Problem description:
Wherever the word "Worcestershire" appears in the entries, copy the whole line.

Record excerpts:
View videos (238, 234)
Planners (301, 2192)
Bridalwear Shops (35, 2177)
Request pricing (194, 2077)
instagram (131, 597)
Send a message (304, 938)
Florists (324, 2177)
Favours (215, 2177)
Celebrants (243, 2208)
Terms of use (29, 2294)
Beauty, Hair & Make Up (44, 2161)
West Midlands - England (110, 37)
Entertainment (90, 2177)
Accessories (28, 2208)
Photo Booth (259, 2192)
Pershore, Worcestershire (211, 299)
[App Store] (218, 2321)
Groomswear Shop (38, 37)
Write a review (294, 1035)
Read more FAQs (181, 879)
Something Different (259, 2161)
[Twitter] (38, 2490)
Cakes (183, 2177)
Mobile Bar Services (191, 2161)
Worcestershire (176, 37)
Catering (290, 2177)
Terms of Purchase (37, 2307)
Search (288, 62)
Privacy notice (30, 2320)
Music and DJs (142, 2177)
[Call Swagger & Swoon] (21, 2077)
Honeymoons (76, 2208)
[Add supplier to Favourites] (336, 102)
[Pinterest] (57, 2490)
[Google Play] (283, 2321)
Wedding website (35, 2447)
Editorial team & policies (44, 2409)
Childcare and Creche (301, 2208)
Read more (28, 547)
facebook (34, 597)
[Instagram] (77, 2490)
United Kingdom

Final answer:
Pershore, Worcestershire (211, 299)
Worcestershire (176, 37)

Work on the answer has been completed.